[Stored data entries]
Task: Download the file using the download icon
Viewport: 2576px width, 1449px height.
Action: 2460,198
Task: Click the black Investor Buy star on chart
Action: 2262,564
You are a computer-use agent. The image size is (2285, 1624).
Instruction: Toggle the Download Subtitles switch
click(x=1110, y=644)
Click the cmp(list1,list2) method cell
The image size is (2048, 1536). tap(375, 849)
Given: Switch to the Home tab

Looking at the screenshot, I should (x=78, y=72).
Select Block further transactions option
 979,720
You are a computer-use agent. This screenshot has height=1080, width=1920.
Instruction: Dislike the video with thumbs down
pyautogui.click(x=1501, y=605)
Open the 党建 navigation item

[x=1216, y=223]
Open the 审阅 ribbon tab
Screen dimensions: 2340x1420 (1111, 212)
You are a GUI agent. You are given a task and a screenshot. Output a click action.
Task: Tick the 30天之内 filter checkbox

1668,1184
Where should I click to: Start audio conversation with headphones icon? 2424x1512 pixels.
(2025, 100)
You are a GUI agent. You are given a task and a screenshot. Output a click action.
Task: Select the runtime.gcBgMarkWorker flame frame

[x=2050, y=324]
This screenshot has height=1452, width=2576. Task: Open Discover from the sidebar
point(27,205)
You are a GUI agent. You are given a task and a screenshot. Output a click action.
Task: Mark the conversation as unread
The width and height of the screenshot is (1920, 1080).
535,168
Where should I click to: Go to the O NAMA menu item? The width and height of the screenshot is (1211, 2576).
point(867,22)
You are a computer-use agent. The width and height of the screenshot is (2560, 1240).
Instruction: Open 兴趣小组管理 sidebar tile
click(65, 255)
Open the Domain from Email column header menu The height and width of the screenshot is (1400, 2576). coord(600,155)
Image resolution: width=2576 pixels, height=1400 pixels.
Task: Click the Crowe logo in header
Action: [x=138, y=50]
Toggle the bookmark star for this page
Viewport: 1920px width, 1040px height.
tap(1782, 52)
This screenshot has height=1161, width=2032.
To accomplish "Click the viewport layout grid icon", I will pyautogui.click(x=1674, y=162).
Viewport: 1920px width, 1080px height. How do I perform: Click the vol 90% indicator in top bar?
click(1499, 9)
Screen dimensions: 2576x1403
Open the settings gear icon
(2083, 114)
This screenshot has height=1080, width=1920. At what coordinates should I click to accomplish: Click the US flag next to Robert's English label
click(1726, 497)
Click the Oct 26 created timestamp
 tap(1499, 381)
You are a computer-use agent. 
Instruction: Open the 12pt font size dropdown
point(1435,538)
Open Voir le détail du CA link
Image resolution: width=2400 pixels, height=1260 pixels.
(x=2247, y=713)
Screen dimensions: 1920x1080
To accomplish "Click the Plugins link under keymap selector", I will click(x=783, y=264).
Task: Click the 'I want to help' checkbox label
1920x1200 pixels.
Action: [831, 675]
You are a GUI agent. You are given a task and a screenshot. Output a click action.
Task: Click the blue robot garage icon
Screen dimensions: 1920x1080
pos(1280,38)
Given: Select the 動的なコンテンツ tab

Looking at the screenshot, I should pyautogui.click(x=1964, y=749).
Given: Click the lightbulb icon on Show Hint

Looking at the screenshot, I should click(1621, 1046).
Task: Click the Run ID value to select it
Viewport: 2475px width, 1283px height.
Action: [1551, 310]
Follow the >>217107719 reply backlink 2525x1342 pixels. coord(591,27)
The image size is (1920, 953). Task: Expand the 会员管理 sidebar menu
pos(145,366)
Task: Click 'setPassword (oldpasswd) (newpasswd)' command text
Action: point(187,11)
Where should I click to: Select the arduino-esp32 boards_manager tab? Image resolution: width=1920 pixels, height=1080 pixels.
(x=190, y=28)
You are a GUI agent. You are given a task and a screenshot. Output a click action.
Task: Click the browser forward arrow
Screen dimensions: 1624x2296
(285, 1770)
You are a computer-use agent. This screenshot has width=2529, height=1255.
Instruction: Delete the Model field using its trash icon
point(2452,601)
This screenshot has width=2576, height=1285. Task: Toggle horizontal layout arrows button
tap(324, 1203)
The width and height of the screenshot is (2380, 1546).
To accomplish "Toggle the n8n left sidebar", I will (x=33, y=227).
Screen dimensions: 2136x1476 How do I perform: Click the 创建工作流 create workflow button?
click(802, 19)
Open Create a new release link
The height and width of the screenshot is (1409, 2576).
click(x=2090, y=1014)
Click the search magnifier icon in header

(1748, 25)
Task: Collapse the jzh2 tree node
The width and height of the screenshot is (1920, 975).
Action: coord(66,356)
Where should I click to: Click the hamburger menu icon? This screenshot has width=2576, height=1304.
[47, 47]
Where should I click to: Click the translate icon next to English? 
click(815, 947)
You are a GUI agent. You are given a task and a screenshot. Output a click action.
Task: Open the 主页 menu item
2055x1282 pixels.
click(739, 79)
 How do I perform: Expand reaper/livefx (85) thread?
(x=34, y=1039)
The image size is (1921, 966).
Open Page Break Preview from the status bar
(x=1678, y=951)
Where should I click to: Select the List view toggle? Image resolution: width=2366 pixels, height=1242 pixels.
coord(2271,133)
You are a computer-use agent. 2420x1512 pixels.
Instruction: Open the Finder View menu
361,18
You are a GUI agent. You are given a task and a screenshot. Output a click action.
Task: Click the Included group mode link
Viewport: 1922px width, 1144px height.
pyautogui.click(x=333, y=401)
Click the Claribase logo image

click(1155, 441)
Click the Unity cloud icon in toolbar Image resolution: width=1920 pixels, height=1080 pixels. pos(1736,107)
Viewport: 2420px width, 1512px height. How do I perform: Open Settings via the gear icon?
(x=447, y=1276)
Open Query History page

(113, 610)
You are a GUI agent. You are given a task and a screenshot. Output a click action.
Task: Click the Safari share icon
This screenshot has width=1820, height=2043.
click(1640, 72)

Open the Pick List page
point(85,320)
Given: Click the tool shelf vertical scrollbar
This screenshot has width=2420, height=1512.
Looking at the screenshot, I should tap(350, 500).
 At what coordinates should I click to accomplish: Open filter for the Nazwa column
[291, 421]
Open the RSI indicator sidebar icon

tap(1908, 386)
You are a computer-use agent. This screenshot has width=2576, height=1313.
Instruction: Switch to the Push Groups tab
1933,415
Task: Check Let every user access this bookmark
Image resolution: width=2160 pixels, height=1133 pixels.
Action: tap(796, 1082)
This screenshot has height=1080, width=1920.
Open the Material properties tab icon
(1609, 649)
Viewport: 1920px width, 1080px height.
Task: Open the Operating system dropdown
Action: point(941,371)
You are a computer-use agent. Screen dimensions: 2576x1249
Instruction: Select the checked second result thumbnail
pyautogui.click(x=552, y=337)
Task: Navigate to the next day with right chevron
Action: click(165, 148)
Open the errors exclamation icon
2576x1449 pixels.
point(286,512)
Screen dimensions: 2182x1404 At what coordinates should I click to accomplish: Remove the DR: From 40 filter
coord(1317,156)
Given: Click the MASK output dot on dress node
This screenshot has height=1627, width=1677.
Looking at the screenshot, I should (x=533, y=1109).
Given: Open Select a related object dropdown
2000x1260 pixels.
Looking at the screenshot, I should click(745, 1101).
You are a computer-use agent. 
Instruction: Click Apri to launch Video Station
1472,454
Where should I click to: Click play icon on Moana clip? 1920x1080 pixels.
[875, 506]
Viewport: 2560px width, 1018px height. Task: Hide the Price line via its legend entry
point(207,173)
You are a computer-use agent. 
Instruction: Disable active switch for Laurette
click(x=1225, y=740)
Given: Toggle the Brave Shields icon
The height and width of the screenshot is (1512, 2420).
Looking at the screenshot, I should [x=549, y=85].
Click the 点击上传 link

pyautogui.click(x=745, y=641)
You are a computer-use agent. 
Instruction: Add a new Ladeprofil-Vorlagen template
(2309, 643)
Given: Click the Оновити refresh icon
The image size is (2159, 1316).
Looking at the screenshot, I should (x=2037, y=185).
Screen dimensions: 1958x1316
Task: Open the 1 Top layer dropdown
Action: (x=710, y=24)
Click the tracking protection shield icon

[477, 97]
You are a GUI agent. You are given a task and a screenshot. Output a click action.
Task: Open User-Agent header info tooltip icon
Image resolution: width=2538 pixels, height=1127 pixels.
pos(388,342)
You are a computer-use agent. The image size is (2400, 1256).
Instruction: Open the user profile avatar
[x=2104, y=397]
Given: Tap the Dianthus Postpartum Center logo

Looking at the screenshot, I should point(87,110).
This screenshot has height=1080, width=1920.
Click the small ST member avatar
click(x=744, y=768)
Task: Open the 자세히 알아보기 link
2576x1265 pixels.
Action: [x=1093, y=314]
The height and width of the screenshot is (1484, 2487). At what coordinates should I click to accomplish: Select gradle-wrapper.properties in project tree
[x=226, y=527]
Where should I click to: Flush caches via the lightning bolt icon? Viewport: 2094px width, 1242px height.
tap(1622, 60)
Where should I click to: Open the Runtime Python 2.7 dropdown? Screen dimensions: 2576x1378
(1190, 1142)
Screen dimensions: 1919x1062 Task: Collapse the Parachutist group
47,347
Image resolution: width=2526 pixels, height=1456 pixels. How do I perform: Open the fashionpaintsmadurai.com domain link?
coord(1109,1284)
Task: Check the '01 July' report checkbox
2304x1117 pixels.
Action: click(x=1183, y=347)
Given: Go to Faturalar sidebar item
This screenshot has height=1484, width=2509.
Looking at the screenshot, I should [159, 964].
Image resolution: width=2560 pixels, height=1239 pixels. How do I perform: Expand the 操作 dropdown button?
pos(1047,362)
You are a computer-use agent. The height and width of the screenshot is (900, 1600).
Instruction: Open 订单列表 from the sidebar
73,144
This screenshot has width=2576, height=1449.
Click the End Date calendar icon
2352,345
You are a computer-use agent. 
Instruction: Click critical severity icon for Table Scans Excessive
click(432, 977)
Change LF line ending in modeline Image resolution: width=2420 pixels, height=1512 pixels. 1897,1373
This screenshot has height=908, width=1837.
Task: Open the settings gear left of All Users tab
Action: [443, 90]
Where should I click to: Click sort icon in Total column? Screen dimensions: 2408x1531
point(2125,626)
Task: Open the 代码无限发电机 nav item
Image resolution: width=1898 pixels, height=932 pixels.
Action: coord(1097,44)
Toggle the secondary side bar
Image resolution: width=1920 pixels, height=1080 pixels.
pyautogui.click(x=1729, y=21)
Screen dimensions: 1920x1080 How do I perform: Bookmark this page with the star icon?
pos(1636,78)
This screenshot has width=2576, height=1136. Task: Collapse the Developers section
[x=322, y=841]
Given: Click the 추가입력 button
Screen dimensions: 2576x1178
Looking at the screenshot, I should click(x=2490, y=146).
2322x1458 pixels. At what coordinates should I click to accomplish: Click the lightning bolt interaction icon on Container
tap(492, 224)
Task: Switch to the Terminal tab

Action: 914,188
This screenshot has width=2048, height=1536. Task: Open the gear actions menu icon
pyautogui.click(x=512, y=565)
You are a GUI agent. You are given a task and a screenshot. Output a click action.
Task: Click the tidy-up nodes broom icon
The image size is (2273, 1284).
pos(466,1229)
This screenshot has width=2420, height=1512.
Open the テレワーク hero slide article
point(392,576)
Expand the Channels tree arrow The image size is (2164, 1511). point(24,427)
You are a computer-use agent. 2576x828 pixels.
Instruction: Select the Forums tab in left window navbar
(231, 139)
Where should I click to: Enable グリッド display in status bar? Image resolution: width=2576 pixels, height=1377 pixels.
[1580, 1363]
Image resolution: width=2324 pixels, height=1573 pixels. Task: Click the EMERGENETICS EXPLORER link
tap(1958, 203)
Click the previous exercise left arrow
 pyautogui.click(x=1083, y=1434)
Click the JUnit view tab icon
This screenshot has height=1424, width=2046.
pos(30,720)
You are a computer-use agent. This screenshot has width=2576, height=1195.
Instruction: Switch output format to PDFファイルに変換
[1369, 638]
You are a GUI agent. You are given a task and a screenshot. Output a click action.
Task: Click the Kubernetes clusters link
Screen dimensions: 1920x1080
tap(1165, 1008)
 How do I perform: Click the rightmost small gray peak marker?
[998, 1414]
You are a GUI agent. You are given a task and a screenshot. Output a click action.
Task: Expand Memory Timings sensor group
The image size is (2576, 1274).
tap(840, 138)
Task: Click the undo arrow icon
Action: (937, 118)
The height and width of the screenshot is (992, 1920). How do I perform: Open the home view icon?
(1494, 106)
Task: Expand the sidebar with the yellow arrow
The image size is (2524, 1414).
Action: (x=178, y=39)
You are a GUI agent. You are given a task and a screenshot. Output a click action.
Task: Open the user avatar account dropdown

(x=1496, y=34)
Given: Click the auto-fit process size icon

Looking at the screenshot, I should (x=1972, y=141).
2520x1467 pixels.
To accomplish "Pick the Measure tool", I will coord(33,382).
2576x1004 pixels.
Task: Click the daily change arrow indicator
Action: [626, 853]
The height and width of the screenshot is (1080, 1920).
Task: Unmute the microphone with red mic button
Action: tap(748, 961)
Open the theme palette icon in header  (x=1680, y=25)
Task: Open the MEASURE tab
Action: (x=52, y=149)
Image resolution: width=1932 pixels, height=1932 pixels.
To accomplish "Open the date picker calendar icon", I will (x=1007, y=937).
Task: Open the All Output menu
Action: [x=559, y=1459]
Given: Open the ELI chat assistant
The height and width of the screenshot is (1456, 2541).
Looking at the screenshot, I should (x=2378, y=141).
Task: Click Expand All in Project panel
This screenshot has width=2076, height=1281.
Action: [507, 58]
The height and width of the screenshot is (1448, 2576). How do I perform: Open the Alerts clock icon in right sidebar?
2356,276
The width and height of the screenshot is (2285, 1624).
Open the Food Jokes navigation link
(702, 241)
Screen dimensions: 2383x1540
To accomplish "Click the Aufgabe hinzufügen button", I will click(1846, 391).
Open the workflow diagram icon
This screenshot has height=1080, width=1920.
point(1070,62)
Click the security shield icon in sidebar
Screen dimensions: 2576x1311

- _GOAL OF THE EXERCISE_
Your answer should consist only of the lines from the one that holds "The width and height of the screenshot is (2285, 1624)." to the end of the entries above, both ends included, each repeated exactly.

- _WRITTEN ANSWER_
The width and height of the screenshot is (2285, 1624).
Open the Food Jokes navigation link
(702, 241)
Screen dimensions: 2383x1540
To accomplish "Click the Aufgabe hinzufügen button", I will click(1846, 391).
Open the workflow diagram icon
This screenshot has height=1080, width=1920.
point(1070,62)
Click the security shield icon in sidebar
Screen dimensions: 2576x1311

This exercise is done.